■ Supplied passage ■
▼

3.) Agreed. This board has an excellent layout for expansion cards.
 
It's interesting that this review is posted the same day that ASUS announces the availability of the P8Z77-V Premium. The premium appears to have many of the same feature sets plus some of the features from the Delux board.

Do you folks have a premium board in hand yet and will you be posting a review of it in the near future?
 
It's interesting that this review is posted the same day that ASUS announces the availability of the P8Z77-V Premium. The premium appears to have many of the same feature sets plus some of the features from the Delux board.

Do you folks have a premium board in hand yet and will you be posting a review of it in the near future?

I do not. I have no idea what Kyle has.
 
so few "workstation" boards overlap with the enthusiast segment for this to make any sense

that is no surprise when there are so few workstation boards in the first place :)

you did your benchmarks at 3.4ghz. 1275v2 does that too. and it has more other features than 3770k.

you overclocked to 4.8ghz at the end of the article. 1275v2 cant really do that, but it can do 4.5ghz with 105mhz bclk.

a board like P8C WS gets you 32GB ECC memory which you can fill to the brim and be confident it isnt breaking anything for the life of the system. and no cheap marvell bits!

I think there are some other enthusiast options out there.
 
does this board support VT-D ?

The P8Z77 WS does not appear to support VT-D.
See this thread where on page 15, Raja@ASUS mentions "VT-d is a no for sure".

▲

■ Provided material ■
▼

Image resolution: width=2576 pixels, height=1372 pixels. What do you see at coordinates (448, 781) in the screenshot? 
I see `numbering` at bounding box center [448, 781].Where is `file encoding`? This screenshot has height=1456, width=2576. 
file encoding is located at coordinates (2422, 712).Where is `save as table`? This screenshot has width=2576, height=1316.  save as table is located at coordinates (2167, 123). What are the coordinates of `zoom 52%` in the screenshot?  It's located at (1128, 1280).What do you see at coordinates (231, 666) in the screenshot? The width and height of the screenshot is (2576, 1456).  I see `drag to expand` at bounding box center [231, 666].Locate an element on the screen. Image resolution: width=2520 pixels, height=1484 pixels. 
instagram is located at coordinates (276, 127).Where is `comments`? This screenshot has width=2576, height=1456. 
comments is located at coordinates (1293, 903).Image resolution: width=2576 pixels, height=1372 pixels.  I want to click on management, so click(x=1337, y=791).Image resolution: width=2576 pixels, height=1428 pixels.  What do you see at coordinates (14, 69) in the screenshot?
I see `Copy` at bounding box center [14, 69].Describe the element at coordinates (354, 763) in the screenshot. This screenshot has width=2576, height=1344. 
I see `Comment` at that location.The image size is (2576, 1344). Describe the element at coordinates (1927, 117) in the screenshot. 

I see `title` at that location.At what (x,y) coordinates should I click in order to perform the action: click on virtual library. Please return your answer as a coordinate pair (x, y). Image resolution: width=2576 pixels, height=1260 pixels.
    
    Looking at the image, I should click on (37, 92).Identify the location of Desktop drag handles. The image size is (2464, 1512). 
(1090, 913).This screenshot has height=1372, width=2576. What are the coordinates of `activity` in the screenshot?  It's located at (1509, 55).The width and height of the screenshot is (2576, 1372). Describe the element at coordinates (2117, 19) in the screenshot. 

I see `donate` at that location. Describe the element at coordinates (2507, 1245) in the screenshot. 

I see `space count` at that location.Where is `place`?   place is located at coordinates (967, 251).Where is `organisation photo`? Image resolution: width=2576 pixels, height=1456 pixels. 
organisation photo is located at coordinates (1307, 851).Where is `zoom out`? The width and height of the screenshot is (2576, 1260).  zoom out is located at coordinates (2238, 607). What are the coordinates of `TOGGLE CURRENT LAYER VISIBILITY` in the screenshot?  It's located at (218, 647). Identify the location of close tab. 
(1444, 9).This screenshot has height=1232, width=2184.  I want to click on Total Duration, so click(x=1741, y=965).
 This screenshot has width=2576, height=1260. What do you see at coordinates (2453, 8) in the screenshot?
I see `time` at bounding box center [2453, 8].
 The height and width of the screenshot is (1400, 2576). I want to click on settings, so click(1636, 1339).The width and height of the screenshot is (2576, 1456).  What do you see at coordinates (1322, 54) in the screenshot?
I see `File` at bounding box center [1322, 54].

▲

■ Required tasks ■
• A. Reproduce the part of the forum comments that opens with the words "I do not. I" and closes with "cheap marvell bits!".
• B. Decide whether each statement agrees with the forum comments, answering yes or no and quoting the deciding words: (i) A board like the P8C WS gets you 32GB of ECC memory. (ii) The P8Z77 WS appears to support VT-D. (iii) The article ended with an overclock to 4.5ghz.
• C. According to the forum comments, on which page of the linked thread does Raja@ASUS comment on VT-d?

■ Answers below ■
• A.
I do not. I have no idea what Kyle has.
 
so few "workstation" boards overlap with the enthusiast segment for this to make any sense

that is no surprise when there are so few workstation boards in the first place :)

you did your benchmarks at 3.4ghz. 1275v2 does that too. and it has more other features than 3770k.

you overclocked to 4.8ghz at the end of the article. 1275v2 cant really do that, but it can do 4.5ghz with 105mhz bclk.

a board like P8C WS gets you 32GB ECC memory which you can fill to the brim and be confident it isnt breaking anything for the life of the system. and no cheap marvell bits!

• B.
(i) Yes: "a board like P8C WS gets you 32GB ECC memory"
(ii) No: "The P8Z77 WS does not appear to support VT-D."
(iii) No: "you overclocked to 4.8ghz at the end of the article."

• C. Page 15.